# Start of DATA ROWS

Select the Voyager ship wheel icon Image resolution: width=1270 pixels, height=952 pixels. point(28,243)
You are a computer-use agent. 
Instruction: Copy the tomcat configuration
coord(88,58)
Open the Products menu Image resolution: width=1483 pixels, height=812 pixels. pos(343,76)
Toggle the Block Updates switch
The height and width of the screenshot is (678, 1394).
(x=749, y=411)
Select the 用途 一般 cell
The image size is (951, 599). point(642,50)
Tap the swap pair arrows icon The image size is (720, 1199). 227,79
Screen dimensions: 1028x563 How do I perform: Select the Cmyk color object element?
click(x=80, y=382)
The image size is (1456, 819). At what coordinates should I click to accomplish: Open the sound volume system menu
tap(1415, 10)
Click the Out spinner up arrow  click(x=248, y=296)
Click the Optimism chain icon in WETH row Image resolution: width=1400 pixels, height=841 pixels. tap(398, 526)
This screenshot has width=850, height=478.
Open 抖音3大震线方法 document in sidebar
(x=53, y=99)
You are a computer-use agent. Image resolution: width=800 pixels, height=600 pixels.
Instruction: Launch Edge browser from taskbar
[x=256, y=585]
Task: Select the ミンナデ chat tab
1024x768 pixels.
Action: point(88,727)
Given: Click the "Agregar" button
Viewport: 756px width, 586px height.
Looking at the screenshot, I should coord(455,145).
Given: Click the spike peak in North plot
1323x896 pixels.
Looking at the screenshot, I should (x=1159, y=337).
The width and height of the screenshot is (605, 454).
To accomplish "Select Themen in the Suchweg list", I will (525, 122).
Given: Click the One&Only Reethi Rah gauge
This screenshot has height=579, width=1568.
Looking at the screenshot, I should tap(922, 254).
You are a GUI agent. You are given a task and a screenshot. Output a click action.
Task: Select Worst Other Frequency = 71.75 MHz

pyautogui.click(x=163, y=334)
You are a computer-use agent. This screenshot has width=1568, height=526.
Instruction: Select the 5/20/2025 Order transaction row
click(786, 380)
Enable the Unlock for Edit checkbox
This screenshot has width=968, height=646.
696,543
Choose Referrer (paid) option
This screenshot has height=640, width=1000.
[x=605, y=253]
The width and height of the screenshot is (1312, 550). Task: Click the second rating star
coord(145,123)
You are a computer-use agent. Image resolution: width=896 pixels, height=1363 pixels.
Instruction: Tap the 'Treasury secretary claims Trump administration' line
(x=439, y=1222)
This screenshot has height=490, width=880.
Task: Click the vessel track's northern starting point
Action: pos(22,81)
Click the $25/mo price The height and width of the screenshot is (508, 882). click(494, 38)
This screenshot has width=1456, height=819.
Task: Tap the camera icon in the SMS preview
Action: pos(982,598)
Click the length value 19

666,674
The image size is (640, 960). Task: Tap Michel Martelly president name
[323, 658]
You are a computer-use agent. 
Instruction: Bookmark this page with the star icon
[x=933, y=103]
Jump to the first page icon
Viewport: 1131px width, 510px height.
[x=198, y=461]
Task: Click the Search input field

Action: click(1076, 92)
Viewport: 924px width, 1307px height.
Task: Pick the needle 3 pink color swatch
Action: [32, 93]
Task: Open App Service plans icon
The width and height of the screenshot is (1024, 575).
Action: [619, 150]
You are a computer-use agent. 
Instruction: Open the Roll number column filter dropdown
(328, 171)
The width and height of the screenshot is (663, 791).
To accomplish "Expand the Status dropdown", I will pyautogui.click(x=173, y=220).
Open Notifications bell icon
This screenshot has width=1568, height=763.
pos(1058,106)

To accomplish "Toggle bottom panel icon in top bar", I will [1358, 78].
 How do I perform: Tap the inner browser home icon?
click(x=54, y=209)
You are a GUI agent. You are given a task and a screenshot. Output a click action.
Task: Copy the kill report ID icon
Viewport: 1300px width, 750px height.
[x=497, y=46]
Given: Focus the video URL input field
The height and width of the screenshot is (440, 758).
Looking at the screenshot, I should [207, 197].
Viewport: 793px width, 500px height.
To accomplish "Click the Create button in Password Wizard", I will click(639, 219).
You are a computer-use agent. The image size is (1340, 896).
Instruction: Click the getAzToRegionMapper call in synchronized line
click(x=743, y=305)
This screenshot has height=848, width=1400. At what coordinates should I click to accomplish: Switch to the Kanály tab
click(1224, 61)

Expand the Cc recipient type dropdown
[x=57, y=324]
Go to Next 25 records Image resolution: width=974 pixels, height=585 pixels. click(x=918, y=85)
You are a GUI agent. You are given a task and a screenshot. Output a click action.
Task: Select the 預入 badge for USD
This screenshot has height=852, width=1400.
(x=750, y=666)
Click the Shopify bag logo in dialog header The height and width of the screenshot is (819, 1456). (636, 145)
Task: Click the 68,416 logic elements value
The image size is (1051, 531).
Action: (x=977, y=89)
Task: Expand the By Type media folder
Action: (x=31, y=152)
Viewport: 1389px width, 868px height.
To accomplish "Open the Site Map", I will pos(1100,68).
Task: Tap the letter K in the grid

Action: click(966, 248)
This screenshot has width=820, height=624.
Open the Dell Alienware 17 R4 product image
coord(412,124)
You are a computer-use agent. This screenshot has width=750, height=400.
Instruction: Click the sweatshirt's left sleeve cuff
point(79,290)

# End of DATA ROWS

Pick out every line of the items above that contains the string "Viewport", and copy each one.

Viewport: 756px width, 586px height.
Viewport: 1131px width, 510px height.
Viewport: 924px width, 1307px height.
Viewport: 1300px width, 750px height.
Viewport: 793px width, 500px height.
Viewport: 1389px width, 868px height.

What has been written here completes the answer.